Although it's a show about seeing dead people, Medium is also very much a show about a marriage. As Dubois, Arquette and her husband, played by Jake Weber, have three kids they're passionately committed to raising. Mom's day job as a police psychic frequently leads to her inadvertently neglecting the kids, which drives Dad crazy. All in all, the sense one gets of this unique family is that being gifted with psychic abilities is as much a curse as it is a blessing.

"I really liked the relationship I was reading," said Arquette, a down-to-earth, thirtysomething mother of two (a teenage boy and a two-year-old daughter). In the nineties, Arquette, who is casually dressed in jeans, T-shirt and spangled baby-blue cardigan, was a movie star with lead roles in films such as David O' Russell's Flirting With Disaster and Martin Scorsese's Bringing Out the Dead, before she stopped to have another child. Like a lot of actresses, the transition from blond ingénue to mom didn't translate in Hollywood. "I didn't feel like in movies or on television I was seeing working relationships," she said. "It was either people who were passionately first falling in love, or it was really nothing out there to watch. The complications of having this macabre, dark world, and trying to have a happy family -- how do you do both at the same time? It seemed like a lot of conflict, and that's always interesting to play."
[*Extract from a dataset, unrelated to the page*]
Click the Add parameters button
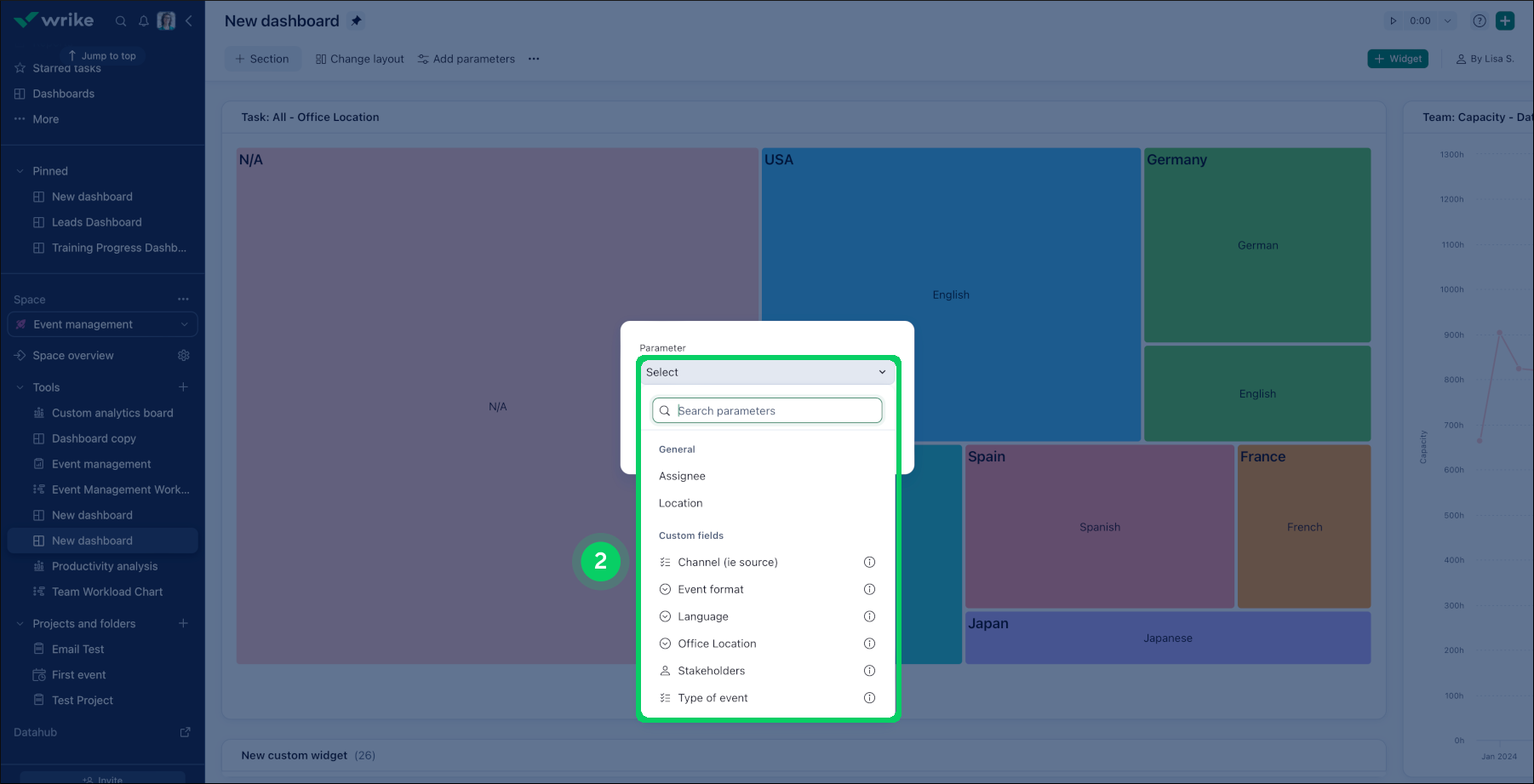 (466, 59)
While the return of 3-D to movie and TV screens has a certain inevitable feel to it -- Hollywood has always been quick to leap for the first technological quick fix that presents itself -- the news that Broadway is embracing digital three-dimensional technology sounds downright heretical, if a little intriguing. "I want the theatre to have some of the visual scope and sense of movement that cinema has," William Dudley, set and video designer for The Woman in White, said in The New York Times. "Directors often talk about breaking through the fourth wall. I want to break through the second wall, the back wall."

Rather than requiring energy-sapping set changes, the setting changes instantly. (After five centuries of playwrights trying to think up new excuses for a character to leave the room, now the room leaves you!)

But what about the story? The Woman in White was produced in London in 2004 using the same technology, to less than rapturous reviews. Charles Spencer said in the Daily Telegraph, "What's required, surely, is an authentically Victorian atmosphere, not something that looks like an out-of-focus video game." Linda Winer of Newsday wrote, "Never before have I wished that vertigo pills were sold in the lobby."

That said, other Broadway shows have climbed aboard the 3-D bandwagon: Ring of Fire, a Johnny Cash musical, will feature computer-animated images of backwoods Americana. Broadway has seen the future -- and it looks more like Playstation 2 than anyone could have ever imagined.